What you will do:
The answer must be an exact copy of the lines from the one containing "Given: Click the Mitarbeiterhistorie button" through the end of the records, with the pictures left out.

___ Record extracts

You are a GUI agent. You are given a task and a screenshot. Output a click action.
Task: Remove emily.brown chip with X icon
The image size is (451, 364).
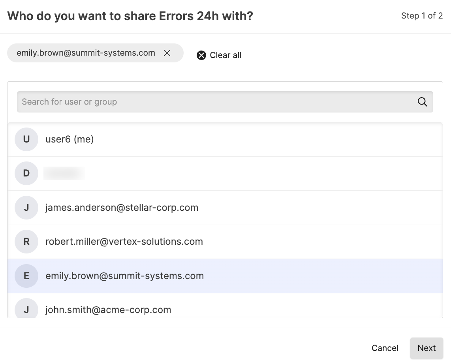(167, 53)
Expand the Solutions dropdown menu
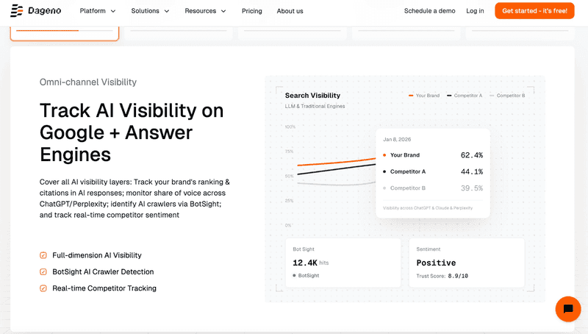The height and width of the screenshot is (334, 588). 150,11

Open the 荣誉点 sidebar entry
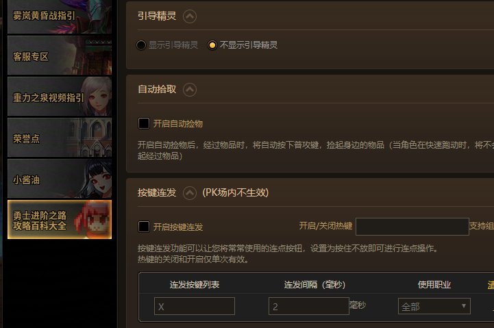click(x=60, y=138)
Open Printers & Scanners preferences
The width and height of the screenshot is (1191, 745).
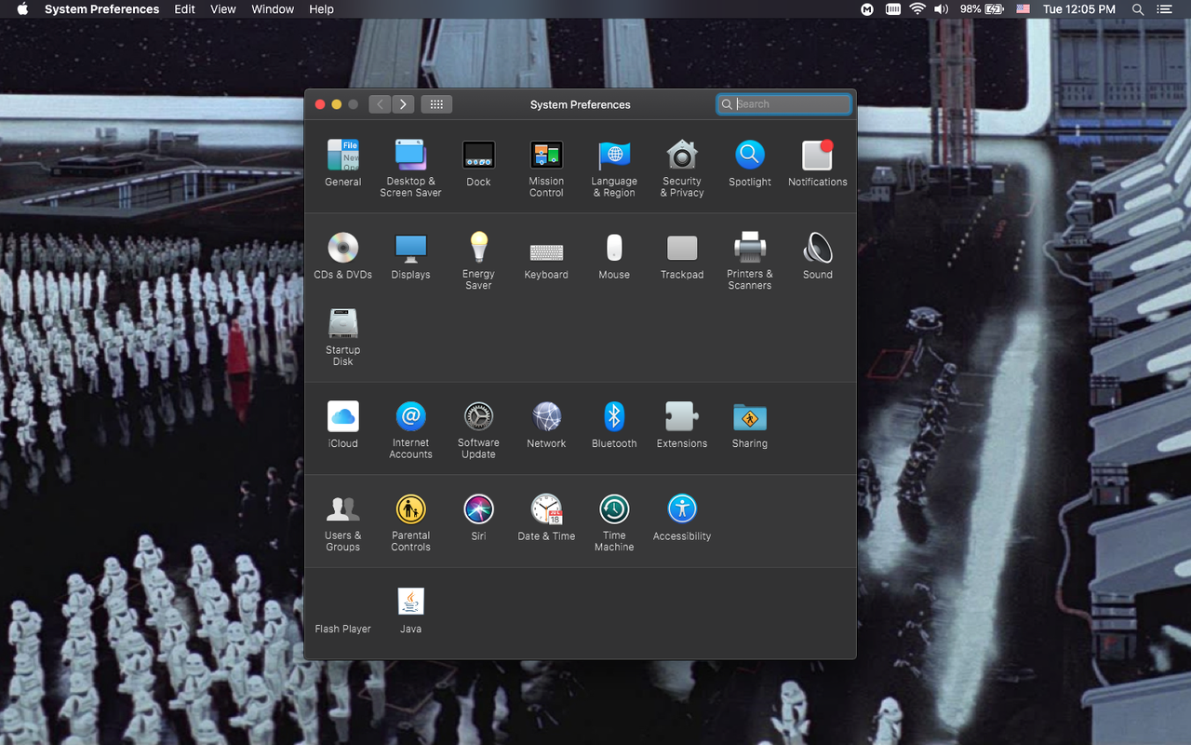(x=749, y=249)
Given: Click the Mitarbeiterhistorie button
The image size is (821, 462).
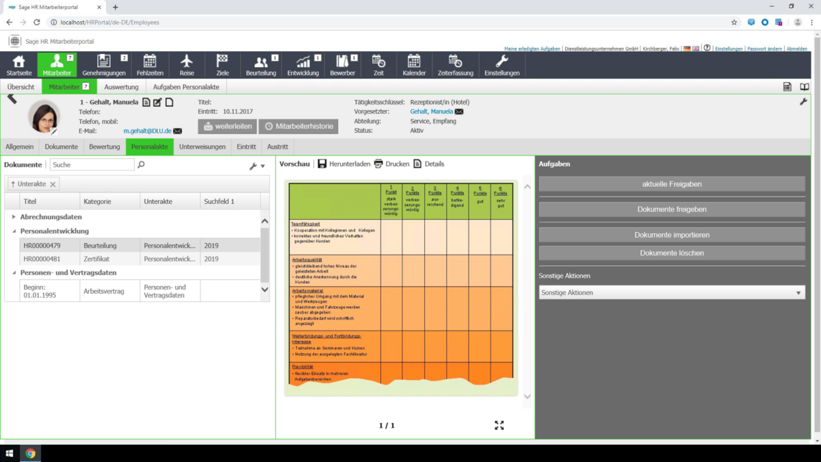Looking at the screenshot, I should tap(298, 127).
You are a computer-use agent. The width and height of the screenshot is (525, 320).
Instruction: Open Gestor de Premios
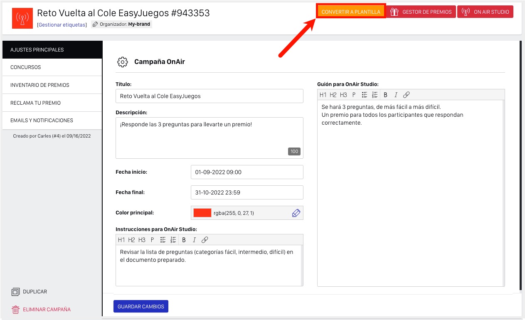click(x=421, y=12)
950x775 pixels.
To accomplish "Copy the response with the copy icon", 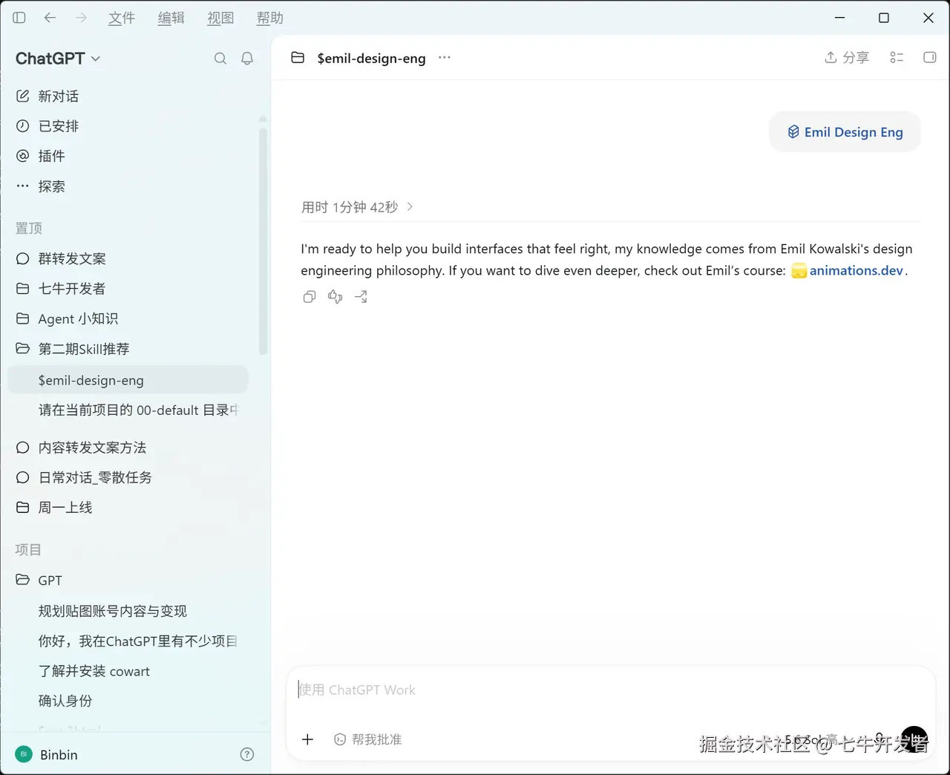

______

Exercise solution:
Given: Click the Mitarbeiterhistorie button
The image size is (821, 462).
Looking at the screenshot, I should tap(298, 127).
You are a computer-use agent. The width and height of the screenshot is (525, 320).
Instruction: Open Gestor de Premios
click(x=421, y=12)
950x775 pixels.
To accomplish "Copy the response with the copy icon", 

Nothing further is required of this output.